Las
olas del mar arrastraron a la piedra blanca a esa playa.
Era
una piedra muy hermosa, blanca y reluciente. Cuando amaneció descubrió que
estaba en un entorno oscuro, rodeado de grandes piedras negras, pero no le
importó demasiado.
Estaba
feliz, dejándose acariciar por las olas del mar cuando escuchó a su espalda:
-
¿Qué hace esa aquí?
La
piedra blanca se volvió y vio allí una gran piedra negra que la miraba muy
enfadada.
-
¿Se puede saber qué haces en nuestra isla?
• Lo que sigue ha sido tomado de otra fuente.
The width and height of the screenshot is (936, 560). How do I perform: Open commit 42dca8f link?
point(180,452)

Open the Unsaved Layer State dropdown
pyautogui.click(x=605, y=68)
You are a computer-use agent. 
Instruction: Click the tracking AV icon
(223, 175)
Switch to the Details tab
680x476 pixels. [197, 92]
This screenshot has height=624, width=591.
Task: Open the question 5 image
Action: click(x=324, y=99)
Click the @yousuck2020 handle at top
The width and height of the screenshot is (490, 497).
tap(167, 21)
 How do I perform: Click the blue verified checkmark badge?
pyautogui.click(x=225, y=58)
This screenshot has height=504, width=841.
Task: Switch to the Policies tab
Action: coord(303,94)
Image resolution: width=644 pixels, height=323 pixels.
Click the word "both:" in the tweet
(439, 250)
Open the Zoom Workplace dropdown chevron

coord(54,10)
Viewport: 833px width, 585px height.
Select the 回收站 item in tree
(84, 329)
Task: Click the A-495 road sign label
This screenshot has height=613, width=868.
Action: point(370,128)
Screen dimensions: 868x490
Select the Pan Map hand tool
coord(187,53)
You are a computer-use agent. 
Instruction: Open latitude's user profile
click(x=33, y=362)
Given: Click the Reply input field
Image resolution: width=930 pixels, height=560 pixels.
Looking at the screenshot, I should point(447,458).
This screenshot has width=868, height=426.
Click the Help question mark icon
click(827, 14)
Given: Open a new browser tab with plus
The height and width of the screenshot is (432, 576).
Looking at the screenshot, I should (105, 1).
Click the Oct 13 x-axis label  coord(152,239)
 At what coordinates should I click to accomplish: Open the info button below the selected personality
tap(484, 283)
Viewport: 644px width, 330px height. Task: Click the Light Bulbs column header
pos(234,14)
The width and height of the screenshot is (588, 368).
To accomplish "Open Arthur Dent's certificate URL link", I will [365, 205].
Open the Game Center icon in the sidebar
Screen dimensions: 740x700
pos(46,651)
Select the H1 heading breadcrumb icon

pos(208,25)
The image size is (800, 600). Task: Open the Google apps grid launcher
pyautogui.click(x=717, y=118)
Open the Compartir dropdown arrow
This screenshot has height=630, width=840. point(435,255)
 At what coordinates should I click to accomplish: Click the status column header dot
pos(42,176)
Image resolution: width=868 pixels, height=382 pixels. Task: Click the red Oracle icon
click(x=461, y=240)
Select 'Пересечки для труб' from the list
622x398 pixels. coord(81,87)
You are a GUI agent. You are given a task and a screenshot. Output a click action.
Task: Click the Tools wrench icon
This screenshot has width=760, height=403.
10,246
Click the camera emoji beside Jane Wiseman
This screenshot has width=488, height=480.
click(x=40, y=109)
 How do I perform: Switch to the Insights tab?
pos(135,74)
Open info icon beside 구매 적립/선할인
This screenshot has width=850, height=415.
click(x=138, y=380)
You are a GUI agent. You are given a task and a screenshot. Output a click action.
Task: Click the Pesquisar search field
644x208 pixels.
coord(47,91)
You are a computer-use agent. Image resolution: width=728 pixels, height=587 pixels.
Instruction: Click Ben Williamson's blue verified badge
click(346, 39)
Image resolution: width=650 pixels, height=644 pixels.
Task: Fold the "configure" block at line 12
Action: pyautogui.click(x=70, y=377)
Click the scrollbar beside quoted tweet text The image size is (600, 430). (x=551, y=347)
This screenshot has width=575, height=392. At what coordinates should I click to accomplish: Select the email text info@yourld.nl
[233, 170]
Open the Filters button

Aquí no hay lugar para piedras como
tú. - Le espetó.
-
¿Acaso no lo ves? - Le dijo señalando a su alrededor.
Y
observó como todas las demás piedras asentían y la miraban con cara de pocos
amigos.
-
¿Qué os molesta que esté aquí? - dijo, con valor, - No os he hecho mal a
ninguna.
-
¡No te queremos aquí! ¿Es que no lo entiendes? ¡Fuera! - gritaron,
amenazándola.
Cerca
de allí el volcán de la isla, que estaba presenciando todo, bramó con fuerza:
-
¡Yo soy vuestro padre! ¡Jamás os he enseñado eso!
-
¿Acaso pensáis que por ser de diferente color no siente como vosotras? -
continúo, enojado por la actitud de sus hijos.
-
Entre vosotros hay piedras grandes, gordas, pequeñas, finas, con aristas y
redondas. ¿Por qué no puede haber piedras blancas?
Las
piedras negras, pensativas, se fueron alejando por diferentes lugares de la
isla para reflexionar.
Esa
misma tarde, el volcán echó por su cráter nuevas piedras, y las recién nacidas,
enseguida empezaron a jugar con la piedra blanca sin importarles su color.
Al
ver aquello, las piedras negras se dieron cuenta de que no habían visto en su
vida una blanca y, simplemente, la repudiaron por ser diferente a ellas.
Pesarosas por su actitud, se acercaron a pedirla perdón.